John, a bunch of questions on amcenestrant, including response rates that we're going to share and the gating. Do you want to give a quick answer?

On the combination with CDK4/6 inhibitor class, I think as you suggested, fulvestrant plus palbociclib, for example, would be a good benchmark. The thing that's a bit challenging there, though, is that the number of prior lines of therapies and what those therapies were has a big impact on what the outcomes might look like. So, you have to also normalize for that when you look at the data. Regarding AMEERA-4, that's the lead up to the adjuvant study. We did get off to a slow start because of the pandemic, but have decided that we will be able to get the answers really we need with probably about half as many patients as we originally thought, so that we won't delay moving into the adjuvant setting. So, we feel like we are going to catch up essentially by virtue of being able to get to what we need with fewer patients essentially in that study. And then, was your last question about…

SHP2 combos.

SHP2, I'm sorry. The interrogation of the SHP2 molecule, the partnership with Revolution Medicines is very exciting for us. We are doing combination studies right now with Amgen's KRAS inhibitor, which is one of the combos that at least preclinically has been very exciting. We have studies undergoing with other combination partners that make sense, including not only playing the signal transduction side of the equation with things like osimertinib combos and MET combos. But, also looking at the possible immuno-oncology angle by virtue of the fact that SHP2 does get recruited to the cytoplasmic tail of PD1 when PD1 is activated in T-cells. So, there is also a way to think about another side of the coin here, thinking about immuno-oncology and that study is underway as well.
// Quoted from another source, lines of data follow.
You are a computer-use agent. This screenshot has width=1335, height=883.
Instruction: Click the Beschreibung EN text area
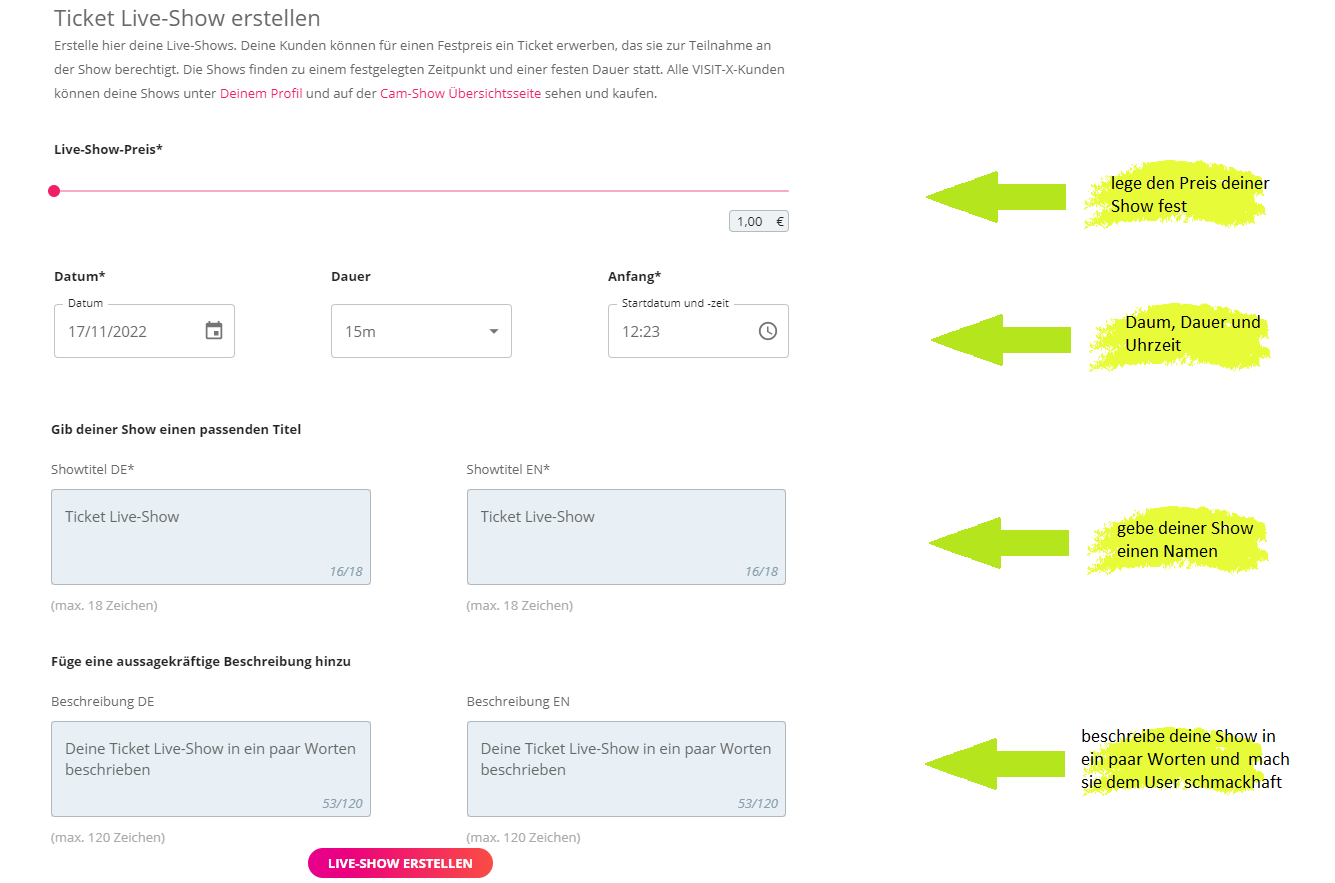(626, 769)
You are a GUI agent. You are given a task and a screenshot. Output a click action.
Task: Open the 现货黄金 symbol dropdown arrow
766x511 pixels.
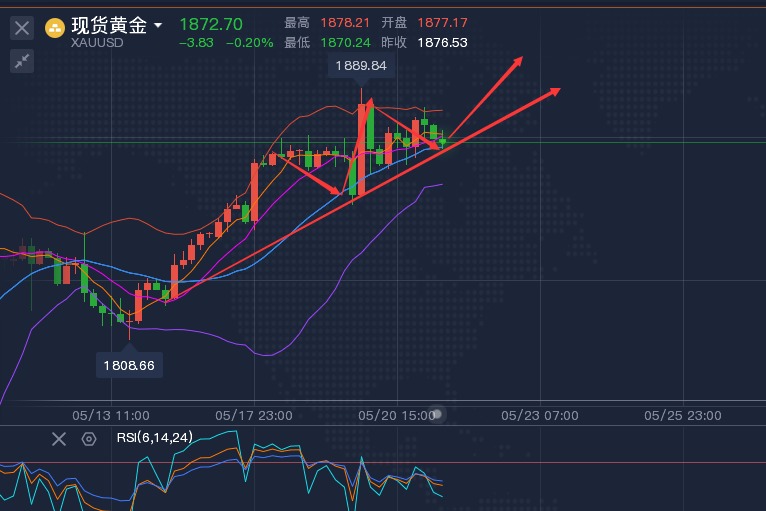tap(158, 24)
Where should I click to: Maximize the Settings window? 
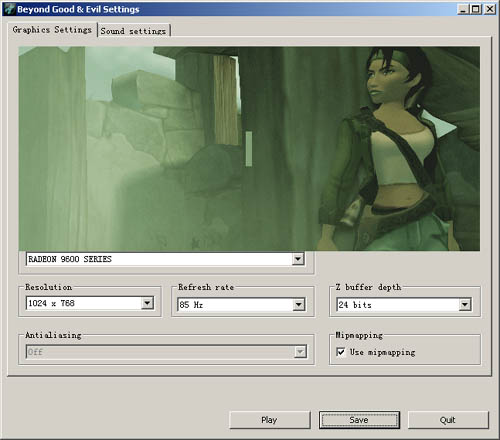click(x=476, y=9)
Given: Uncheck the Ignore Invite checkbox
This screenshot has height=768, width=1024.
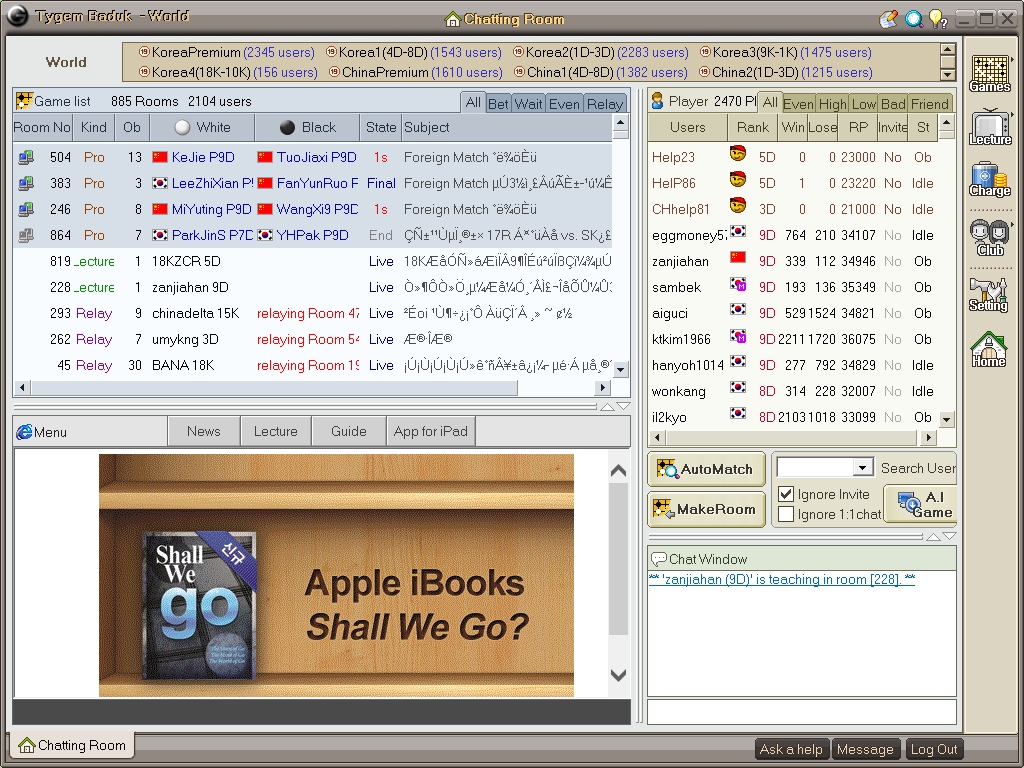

We will take Richard from J.P. Morgan.

First question, just on Dupixent back there. How are you seeing the uptake in [Technical Difficulty] AD patients relative to the early stages that you saw in the adult. Is there any sort of acceptance levels that you're seeing that that's greater or something that can help us think of the uptake potential there to boost growth? Second question on tax reform. Paul, you mentioned healthcare reform, but just on the tax reform impacts. Of course, the tax rate is down this year to 21%. But how should we think about the US impacts on Sanofi? And then, finally, just back on nirsevimab. I think, Thomas, you suggested benefit across all types of patients. Can we just have an idea if the benefit is sort of very similar across those patients conserved of what we've seen in the Phase II? Anything you can help with that, would be great. Thanks very much.

Just quickly, pre-term and full-term, we know already. But, Thomas, over to you on nirsevmab.

Clearly, very good impact for all infants, preterm, full term, synergies driven, [indiscernible], we're confident will go up.

JB, tax and how well we're going to manage any changes in the US? Jean-Baptiste Chasseloup de Chatillon: We are looking at what's happening currently. So, discussions are happening. And we think part of it will go through. It's not clear which part. In the meantime, we are clearly benefiting from a very positive trend in our other – in our ex-US tax centers. So, all in all, it's a bit early to tell you where it will land, but I'm quite hopeful that we will go on finding new ideas to improve our effective tax rate.

And then, Bill, Dupixent uptake, peds AD?

Strong, just like it was in adults. And I think it's just further proof of the really strong safety and efficacy profile of the product.

Maybe, we have time for one more.

The last one will be from Laura at UBS.

No?

No.

We tried. Thank you. Thank you to everybody. I will look forward to seeing you again in the next results, if not before.

Thank you. And have a good day. Bye-bye.